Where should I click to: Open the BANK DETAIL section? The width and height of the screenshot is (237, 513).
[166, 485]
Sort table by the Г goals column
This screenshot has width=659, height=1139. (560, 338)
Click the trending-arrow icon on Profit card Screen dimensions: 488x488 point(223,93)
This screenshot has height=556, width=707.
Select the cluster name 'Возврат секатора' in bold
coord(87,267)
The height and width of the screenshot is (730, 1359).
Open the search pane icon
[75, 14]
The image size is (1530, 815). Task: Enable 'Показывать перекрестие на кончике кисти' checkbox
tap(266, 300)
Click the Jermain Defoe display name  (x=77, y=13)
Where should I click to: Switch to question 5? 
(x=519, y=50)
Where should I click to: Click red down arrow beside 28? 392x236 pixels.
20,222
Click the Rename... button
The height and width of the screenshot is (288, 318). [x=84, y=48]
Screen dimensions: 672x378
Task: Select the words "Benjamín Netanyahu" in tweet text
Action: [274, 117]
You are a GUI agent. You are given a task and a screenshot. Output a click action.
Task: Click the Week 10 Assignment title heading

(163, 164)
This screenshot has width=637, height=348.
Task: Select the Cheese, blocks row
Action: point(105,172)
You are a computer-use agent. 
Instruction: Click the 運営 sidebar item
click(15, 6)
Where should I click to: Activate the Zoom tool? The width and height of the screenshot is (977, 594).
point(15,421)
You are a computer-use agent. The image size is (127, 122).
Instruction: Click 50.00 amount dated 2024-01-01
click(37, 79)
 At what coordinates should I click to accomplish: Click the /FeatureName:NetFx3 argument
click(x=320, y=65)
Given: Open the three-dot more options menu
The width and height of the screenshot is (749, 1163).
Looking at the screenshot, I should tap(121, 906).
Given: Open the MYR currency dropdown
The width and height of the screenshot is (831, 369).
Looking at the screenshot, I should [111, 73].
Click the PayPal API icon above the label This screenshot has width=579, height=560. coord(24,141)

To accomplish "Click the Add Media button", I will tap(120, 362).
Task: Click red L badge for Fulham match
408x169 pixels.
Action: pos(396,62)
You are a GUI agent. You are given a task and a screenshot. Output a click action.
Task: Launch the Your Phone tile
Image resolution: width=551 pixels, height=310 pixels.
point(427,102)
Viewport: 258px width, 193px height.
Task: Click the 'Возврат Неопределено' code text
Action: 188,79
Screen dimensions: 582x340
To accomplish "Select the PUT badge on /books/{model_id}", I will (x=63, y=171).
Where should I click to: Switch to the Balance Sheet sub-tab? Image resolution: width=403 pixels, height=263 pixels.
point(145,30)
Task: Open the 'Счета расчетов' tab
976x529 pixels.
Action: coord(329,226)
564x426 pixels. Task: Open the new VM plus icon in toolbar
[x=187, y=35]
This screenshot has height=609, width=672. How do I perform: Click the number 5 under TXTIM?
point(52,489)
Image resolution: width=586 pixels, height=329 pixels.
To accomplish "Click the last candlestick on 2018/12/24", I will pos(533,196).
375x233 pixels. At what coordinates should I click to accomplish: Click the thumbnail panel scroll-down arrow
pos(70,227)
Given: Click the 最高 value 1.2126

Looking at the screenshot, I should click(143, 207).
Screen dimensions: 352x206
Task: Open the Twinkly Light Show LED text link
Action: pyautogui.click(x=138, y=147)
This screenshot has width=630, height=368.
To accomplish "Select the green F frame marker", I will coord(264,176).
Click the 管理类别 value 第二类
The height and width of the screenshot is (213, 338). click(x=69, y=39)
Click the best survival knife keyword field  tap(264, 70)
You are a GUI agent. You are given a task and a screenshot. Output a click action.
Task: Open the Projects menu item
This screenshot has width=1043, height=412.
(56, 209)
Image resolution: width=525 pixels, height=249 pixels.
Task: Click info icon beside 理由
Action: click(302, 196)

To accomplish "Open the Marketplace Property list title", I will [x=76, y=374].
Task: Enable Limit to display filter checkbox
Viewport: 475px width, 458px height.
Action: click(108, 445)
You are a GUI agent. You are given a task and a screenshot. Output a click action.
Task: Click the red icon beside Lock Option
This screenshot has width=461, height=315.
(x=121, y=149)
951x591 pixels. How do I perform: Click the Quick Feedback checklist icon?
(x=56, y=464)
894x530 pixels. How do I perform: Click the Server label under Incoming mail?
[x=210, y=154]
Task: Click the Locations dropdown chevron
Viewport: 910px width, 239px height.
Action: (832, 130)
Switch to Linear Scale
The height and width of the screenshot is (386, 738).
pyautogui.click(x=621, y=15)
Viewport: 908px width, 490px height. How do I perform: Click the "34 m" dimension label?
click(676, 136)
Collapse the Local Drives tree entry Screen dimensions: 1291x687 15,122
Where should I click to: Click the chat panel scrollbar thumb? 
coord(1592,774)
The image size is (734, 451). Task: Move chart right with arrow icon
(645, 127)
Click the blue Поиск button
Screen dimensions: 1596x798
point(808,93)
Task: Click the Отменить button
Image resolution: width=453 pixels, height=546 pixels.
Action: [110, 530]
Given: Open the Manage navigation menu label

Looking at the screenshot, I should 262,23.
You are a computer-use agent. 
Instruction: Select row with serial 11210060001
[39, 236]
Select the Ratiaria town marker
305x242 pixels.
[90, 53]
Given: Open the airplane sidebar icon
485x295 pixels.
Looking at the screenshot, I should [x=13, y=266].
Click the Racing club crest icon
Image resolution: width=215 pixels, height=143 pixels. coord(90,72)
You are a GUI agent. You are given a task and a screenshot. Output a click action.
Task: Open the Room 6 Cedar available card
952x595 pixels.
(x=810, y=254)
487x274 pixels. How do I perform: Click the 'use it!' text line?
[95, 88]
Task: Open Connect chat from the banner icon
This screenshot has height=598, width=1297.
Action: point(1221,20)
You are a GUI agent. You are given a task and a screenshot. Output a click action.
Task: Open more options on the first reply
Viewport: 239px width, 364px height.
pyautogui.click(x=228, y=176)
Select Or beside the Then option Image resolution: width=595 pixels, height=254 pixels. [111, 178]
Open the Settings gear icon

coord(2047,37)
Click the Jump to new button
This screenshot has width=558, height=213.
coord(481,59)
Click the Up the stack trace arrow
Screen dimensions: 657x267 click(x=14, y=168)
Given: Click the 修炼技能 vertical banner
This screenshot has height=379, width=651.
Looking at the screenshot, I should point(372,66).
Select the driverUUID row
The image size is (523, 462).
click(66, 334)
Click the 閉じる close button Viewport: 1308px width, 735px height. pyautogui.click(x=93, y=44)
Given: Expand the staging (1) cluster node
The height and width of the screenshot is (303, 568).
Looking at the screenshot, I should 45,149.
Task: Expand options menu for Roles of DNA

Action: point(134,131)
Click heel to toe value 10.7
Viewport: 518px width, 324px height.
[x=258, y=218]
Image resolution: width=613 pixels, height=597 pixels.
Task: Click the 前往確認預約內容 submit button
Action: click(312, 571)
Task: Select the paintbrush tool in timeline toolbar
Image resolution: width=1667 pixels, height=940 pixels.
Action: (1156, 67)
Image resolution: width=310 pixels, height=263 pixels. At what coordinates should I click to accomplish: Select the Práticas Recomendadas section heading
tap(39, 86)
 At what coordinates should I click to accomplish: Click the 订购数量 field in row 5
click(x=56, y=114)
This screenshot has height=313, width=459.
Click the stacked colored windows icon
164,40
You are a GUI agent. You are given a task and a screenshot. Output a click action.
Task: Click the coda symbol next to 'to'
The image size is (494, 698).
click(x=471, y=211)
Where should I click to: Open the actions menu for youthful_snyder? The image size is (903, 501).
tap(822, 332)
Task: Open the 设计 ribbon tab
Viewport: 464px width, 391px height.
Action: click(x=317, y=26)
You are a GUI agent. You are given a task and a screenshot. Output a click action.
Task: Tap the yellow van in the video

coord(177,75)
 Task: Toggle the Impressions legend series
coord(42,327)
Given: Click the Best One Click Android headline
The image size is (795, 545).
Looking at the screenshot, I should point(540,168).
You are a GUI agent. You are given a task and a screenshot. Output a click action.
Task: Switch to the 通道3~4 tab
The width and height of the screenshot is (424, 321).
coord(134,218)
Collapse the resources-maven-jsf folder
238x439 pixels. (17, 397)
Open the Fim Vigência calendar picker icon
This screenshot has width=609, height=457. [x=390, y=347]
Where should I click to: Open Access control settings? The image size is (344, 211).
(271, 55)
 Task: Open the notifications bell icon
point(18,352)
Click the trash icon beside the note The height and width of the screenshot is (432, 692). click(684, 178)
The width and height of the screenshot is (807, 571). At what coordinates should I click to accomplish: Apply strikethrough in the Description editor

## JOB
Return the lines above exactly as they appear, starting at the line that contains "Where should I click to: Switch to the" and ending after the line that contains "point(52,489)".

## CORRECT RESPONSE
Where should I click to: Switch to the Balance Sheet sub-tab? Image resolution: width=403 pixels, height=263 pixels.
point(145,30)
Task: Open the 'Счета расчетов' tab
976x529 pixels.
Action: coord(329,226)
564x426 pixels. Task: Open the new VM plus icon in toolbar
[x=187, y=35]
This screenshot has height=609, width=672. How do I perform: Click the number 5 under TXTIM?
point(52,489)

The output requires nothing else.